:: RECORDS ::
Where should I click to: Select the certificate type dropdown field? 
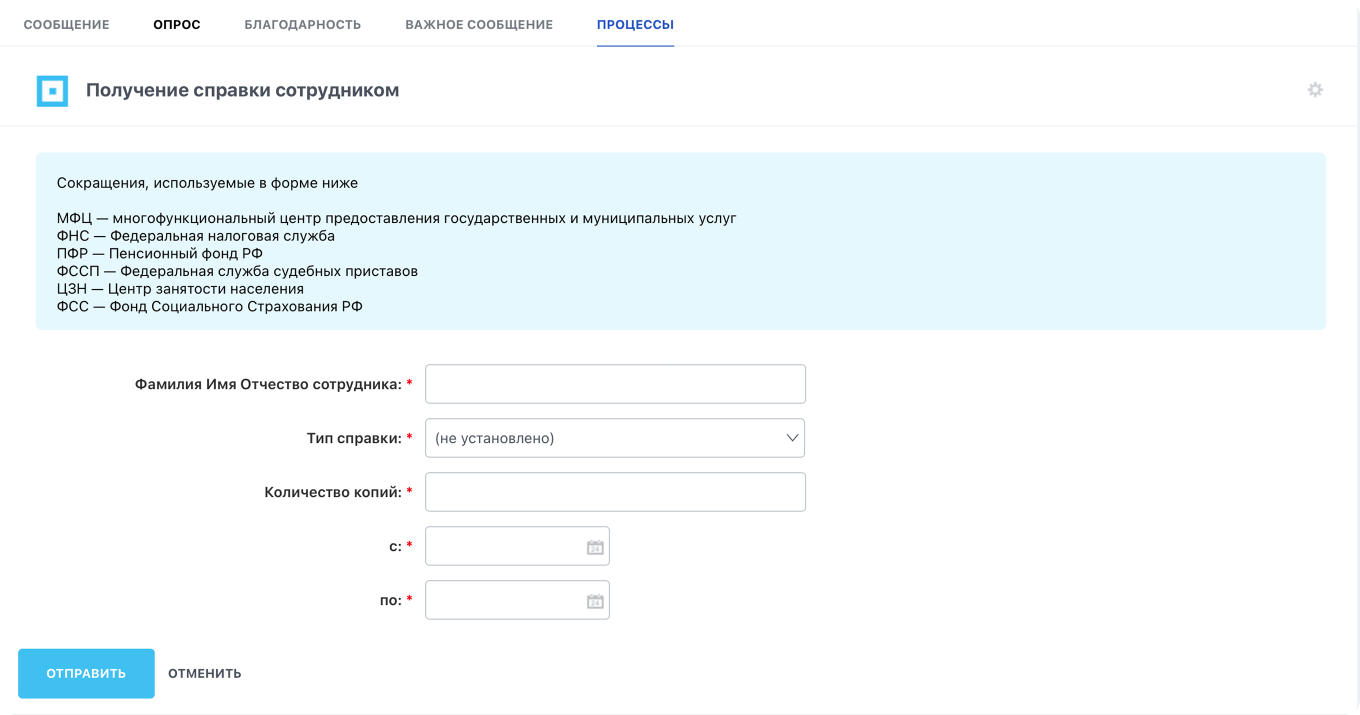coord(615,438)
:::
:: RECORDS ::
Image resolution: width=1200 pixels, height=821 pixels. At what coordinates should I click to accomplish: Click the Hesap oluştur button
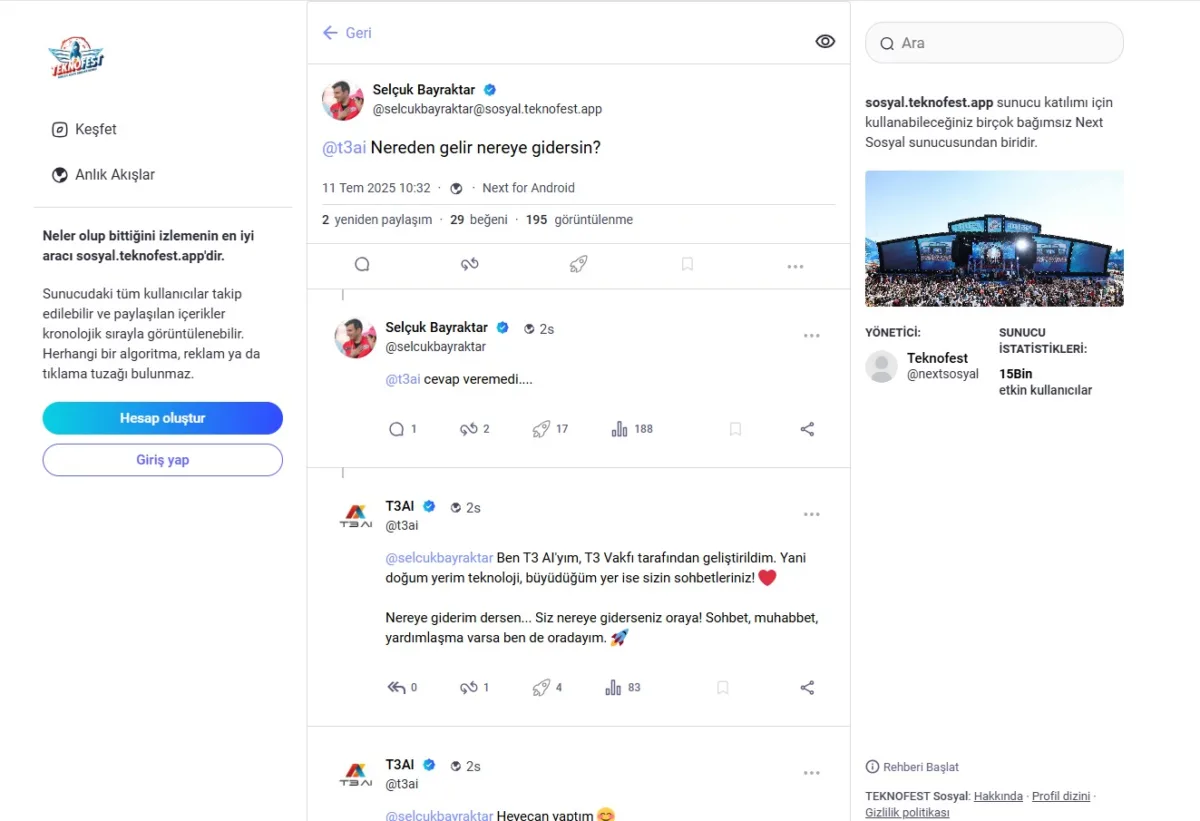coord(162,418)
:::
:: RECORDS ::
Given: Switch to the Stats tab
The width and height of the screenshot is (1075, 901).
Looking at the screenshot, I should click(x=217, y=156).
:::
* [WORK TO DO]
Copy out the lines above word for word, from the line with "Where should I" up to and including the line with "coord(615,438)", and omit the pictures from your copy.

* [TASK RESULT]
Where should I click to: Select the certificate type dropdown field? 
coord(615,438)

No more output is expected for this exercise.